A rolling mean is simply the mean of a certain number of previous periods in a time series.

To calculate the rolling mean for one or more columns in a pandas DataFrame, we can use the following syntax:

df['column_name'].rolling(rolling_window).mean()

This tutorial provides several examples of how to use this function in practice.

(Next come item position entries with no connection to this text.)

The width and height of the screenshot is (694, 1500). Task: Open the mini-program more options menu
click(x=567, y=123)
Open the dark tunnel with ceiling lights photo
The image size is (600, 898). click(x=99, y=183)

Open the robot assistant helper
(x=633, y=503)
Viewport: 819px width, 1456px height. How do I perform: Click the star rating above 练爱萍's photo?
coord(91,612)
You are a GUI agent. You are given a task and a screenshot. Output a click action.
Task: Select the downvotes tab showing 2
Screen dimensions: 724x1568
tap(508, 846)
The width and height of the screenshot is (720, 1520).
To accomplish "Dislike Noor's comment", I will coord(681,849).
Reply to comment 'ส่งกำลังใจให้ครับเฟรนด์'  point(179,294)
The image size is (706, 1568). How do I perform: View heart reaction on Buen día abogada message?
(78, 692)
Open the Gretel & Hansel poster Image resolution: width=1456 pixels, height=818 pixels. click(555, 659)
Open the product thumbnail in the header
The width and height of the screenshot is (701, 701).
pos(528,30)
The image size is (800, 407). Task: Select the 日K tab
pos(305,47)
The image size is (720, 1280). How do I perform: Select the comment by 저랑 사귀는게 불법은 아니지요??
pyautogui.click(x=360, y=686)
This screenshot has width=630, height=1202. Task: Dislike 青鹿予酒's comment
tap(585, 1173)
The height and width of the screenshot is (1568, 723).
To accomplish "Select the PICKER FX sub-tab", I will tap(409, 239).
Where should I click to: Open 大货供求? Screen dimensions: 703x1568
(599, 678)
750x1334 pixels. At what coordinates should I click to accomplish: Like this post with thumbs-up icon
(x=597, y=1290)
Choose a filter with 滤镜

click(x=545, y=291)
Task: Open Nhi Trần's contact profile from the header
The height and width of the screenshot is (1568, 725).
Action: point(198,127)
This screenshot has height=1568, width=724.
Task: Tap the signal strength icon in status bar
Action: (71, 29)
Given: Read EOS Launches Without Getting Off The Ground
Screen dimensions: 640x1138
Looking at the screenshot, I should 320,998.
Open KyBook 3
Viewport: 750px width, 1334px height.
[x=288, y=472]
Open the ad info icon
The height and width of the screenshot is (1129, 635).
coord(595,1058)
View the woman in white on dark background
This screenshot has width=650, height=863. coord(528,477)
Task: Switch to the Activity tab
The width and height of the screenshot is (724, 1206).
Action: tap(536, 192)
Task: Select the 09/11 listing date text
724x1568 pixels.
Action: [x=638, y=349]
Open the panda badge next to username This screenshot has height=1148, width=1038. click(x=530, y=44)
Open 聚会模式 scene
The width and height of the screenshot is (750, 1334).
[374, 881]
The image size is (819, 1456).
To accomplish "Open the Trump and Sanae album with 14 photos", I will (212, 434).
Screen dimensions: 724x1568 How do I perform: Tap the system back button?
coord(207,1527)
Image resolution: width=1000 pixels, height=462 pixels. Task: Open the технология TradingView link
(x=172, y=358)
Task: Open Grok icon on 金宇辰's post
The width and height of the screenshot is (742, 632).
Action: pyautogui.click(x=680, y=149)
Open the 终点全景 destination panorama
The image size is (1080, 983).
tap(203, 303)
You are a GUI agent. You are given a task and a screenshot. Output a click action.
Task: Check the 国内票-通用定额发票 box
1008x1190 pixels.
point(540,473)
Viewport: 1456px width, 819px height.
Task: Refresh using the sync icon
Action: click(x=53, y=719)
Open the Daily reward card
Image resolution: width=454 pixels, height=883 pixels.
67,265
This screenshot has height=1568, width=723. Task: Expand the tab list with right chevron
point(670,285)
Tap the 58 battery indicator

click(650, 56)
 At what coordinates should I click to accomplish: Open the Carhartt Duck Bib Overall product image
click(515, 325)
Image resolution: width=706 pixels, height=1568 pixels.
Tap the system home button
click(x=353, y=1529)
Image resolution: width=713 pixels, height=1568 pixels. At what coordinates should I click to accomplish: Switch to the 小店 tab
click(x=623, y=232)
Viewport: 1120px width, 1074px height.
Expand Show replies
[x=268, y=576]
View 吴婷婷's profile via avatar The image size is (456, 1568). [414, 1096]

Example: Calculate the Rolling Mean in Pandas

Suppose we have the following pandas DataFrame:

import numpy as np
import pandas as pd

#make this example reproducible
np.random.seed(0)

#create dataset
period = np.arange(1, 101, 1)
leads = np.random.uniform(1, 20, 100)
sales = 60 + 2*period + np.random.normal(loc=0, scale=.5*period, size=100)
df = pd.DataFrame({'period': period, 'leads': leads, 'sales': sales})

#view first 10 rows
df.head(10)

   period	    leads	    sales
0	1	11.427457	61.417425
1	2	14.588598	64.900826
2	3	12.452504	66.698494
3	4	11.352780	64.927513
4	5	9.049441	73.720630
5	6	13.271988	77.687668
6	7	9.314157	78.125728
7	8	17.943687	75.280301
8	9	19.309592	73.181613
9	10	8.285389	85.272259

We can use the following syntax to create a new column that contains the rolling mean of ‘sales’ for the previous 5 periods:

#find rolling mean of previous 5 sales periods
df['rolling_sales_5'] = df['sales'].rolling(5).mean()

#view first 10 rows
df.head(10)

	period	    leads	    sales	rolling_sales_5
0	1	11.427457	61.417425	NaN
1	2	14.588598	64.900826	NaN
2	3	12.452504	66.698494	NaN
3	4	11.352780	64.927513	NaN
4	5	9.049441	73.720630	66.332978
5	6	13.271988	77.687668	69.587026
6	7	9.314157	78.125728	72.232007
7	8	17.943687	75.280301	73.948368
8	9	19.309592	73.181613	75.599188
9	10	8.285389	85.272259	77.909514

We can manually verify that the rolling mean sales displayed for period 5 is the mean of the previous 5 periods:

Rolling mean at period 5: (61.417+64.900+66.698+64.927+73.720)/5 = 66.33

We can use similar syntax to calculate the rolling mean of multiple columns:

#find rolling mean of previous 5 leads periods 
df['rolling_leads_5'] = df['leads'].rolling(5).mean() 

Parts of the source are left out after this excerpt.